A couple of days ago, during the Queen’s Birthday long weekend, I was fortunate enough to visit the brilliant costume design exhibition of the Jocelyn Moorhouse film The Dressmaker (2015). Based on the best selling novel by Rosalie Ham, this well-executed film, which stars Kate Winslet and Liam Hemsworth, transports audiences to 1950s rural Australia and tells the story of Myrtle “Tilly” Dunnage (Winslet) who returns to her hometown after working in the fashion houses of London, Milan and Paris, and transforms the lives of the residents of Dungatar by making a name for herself as chief dressmaker.
This film takes viewers on Tilly’s journey of self-discovery, with flash-back sequences investigating her alleged murder of a boy her age during her childhood. The developing present-day love story between Tilly and Teddy McSwiney (Hemsworth) is just beautiful to watch. Winslet’s wonderful portrayal of Tilly makes her a highly believable character; an independent and strong woman, who wears luxurious, bold gowns and hats inspired by Parisian couture, yet also struggles to overcome the scars of her past behind closed doors. It should also be mentioned that the supporting cast, namely Judy Davis and Hugo Weaving, delivered outstanding performances.
I loved the film a lot so going to see this exhibition was a real treat!

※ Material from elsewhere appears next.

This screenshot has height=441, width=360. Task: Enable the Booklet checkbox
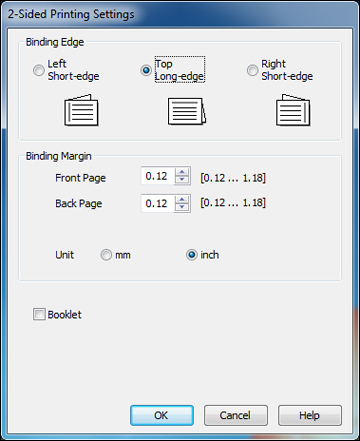pos(39,314)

Visitors are greeted with a train platform sign saying “Dungatar” out the front of the estate and a red carpet leading into the immaculate Rippon Lea House, which now belongs to the National Trust and was built in 1868. As guests explore the intimate and lavish 1930s Hollywood-style interiors of the mansion they can see images of actors wearing the costumes, as well as beautiful production displays, spinning mannequins, projections, video clips, hat displays and realistic photo backdrops. The highlight for most people, of course, is the privilege of coming face-to-face with the creations of costume designer Marion Boyce, and Margot Wilson who designed Kate Winslet’s wardrobe. Seeing these beautifully-crafted artisan pieces right before your very eyes is very gratifying, albeit keeping your hands from touching the gowns is easier said than done! The amount of time and effort it must have taken to create each dress on display, truly left me feeling very inspired. The production team’s eye for detail with the props and artistic touches in each room should also be commended. In most settings these masterpieces are not hidden behind any glass and non-flash photography is permitted.
Exit the mansion and find yourself in a stunning 14 acre-garden with a lake and waterfall, rustic iron bridges, grass tennis court, Gatsby-style swimming pool (not in use), conservatory, lookout tower, largest covered fernery in the world and windmill. The nostalgic 1950s style of the film also extends to the cosy pop-up Dungatar Tea Room and the flourishing gift shop, which serves as the start and end point of the entire experience.
The Dressmaker Costume Exhibition runs until July 31st at Rippon Lea House and Gardens, Elsternwick, from 10am until 4pm daily.
Tickets are available online or at the door.